*TASK PROMPT*. Starting with the line containing "Album Review: Discipline" and going on through the line containing "#38. Kylesa – Ultraviolet (61, 1470)", return the lines of the data below exactly, and only those.

*MATERIALS PROVIDED*.
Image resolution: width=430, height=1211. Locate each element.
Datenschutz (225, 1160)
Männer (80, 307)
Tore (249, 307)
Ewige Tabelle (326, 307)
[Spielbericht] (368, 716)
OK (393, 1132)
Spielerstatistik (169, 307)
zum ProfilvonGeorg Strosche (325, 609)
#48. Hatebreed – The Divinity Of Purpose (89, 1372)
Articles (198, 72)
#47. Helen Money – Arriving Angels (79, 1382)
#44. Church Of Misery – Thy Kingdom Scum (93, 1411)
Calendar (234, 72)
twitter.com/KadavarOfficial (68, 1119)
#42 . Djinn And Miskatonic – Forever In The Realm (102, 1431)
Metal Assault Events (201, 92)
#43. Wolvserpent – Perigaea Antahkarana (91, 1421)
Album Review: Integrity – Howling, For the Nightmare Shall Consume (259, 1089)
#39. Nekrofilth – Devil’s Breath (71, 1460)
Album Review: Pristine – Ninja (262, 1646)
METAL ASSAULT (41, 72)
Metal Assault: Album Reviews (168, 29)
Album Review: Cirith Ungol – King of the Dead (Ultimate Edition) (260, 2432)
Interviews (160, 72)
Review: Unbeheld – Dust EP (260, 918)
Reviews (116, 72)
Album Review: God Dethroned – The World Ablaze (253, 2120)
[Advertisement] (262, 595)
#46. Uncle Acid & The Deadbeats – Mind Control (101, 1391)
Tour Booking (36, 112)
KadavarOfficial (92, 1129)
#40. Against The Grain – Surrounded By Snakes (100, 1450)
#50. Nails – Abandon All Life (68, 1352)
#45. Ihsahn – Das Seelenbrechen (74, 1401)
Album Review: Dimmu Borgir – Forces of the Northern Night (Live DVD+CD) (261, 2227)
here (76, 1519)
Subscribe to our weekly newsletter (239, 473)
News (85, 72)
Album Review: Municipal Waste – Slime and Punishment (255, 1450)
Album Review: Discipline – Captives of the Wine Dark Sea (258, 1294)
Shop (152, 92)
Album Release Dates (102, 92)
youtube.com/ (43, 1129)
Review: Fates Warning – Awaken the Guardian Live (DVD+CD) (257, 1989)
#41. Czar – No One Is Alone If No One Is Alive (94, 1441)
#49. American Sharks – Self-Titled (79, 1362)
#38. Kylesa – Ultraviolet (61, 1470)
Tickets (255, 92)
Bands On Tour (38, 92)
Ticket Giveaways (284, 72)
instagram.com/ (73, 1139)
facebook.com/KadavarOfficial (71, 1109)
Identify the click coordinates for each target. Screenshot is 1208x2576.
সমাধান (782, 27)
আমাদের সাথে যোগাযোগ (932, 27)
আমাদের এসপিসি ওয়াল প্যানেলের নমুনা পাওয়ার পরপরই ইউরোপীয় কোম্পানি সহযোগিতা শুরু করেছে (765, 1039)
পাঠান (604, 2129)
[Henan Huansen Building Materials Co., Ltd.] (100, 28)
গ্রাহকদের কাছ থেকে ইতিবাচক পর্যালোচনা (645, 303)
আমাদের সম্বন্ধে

*ANSWER FOR THE TASK*.
Album Review: Discipline – Captives of the Wine Dark Sea (258, 1294)
Shop (152, 92)
Album Release Dates (102, 92)
youtube.com/ (43, 1129)
Review: Fates Warning – Awaken the Guardian Live (DVD+CD) (257, 1989)
#41. Czar – No One Is Alone If No One Is Alive (94, 1441)
#49. American Sharks – Self-Titled (79, 1362)
#38. Kylesa – Ultraviolet (61, 1470)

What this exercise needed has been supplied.